» Task description: Rewrite the lines starting with the line containing "Click the Event viewer 1 star icon" and going on through the line containing "Expand the 销售员", replacing "dropdown" with "menu" and leaving everything else unchanged.

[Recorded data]

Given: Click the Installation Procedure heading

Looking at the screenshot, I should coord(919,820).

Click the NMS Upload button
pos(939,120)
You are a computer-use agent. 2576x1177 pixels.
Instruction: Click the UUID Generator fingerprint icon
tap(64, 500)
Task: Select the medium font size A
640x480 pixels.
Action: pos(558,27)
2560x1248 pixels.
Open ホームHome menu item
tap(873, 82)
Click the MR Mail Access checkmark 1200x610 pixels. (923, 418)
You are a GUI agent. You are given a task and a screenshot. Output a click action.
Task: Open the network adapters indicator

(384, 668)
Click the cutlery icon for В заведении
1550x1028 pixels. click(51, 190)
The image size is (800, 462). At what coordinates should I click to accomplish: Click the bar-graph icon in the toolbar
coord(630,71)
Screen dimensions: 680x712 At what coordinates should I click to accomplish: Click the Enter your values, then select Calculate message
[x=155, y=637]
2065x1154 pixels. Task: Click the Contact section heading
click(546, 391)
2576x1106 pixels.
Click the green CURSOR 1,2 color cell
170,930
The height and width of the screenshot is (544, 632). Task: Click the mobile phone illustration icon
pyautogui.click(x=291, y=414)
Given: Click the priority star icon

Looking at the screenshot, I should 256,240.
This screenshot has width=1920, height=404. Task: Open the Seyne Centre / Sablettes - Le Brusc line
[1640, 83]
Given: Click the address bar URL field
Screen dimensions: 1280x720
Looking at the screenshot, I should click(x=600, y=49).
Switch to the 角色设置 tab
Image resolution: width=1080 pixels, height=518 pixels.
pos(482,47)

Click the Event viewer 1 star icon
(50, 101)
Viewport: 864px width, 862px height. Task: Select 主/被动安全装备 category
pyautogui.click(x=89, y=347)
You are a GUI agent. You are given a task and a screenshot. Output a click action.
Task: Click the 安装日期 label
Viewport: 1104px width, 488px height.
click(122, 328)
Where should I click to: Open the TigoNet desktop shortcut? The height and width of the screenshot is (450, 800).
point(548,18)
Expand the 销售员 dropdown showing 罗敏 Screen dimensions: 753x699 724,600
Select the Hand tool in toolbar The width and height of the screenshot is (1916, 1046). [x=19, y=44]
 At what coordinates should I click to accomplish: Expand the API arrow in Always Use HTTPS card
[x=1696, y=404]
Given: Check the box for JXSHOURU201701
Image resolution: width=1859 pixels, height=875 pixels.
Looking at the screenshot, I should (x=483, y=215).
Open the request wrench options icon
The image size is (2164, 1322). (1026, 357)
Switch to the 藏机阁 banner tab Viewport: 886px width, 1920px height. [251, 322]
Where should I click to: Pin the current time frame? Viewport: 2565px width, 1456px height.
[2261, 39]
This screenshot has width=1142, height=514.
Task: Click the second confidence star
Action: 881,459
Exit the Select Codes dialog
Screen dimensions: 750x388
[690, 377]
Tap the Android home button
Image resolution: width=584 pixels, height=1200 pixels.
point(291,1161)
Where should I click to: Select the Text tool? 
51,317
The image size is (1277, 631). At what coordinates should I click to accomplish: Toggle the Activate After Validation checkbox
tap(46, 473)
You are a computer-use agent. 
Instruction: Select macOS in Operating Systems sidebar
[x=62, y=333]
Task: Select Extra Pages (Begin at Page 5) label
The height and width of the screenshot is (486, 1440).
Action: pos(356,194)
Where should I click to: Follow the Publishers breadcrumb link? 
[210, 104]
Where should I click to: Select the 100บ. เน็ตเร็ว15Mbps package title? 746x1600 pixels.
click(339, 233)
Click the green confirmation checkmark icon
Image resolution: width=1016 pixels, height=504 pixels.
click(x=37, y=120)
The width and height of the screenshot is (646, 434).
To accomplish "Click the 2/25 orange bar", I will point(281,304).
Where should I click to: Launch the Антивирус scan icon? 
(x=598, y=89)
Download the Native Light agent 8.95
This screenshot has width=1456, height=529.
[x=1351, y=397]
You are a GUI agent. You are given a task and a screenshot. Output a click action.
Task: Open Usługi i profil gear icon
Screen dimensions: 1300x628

» Written answer:
Click the Event viewer 1 star icon
(50, 101)
Viewport: 864px width, 862px height. Task: Select 主/被动安全装备 category
pyautogui.click(x=89, y=347)
You are a GUI agent. You are given a task and a screenshot. Output a click action.
Task: Click the 安装日期 label
Viewport: 1104px width, 488px height.
click(122, 328)
Where should I click to: Open the TigoNet desktop shortcut? The height and width of the screenshot is (450, 800).
point(548,18)
Expand the 销售员 menu showing 罗敏 Screen dimensions: 753x699 724,600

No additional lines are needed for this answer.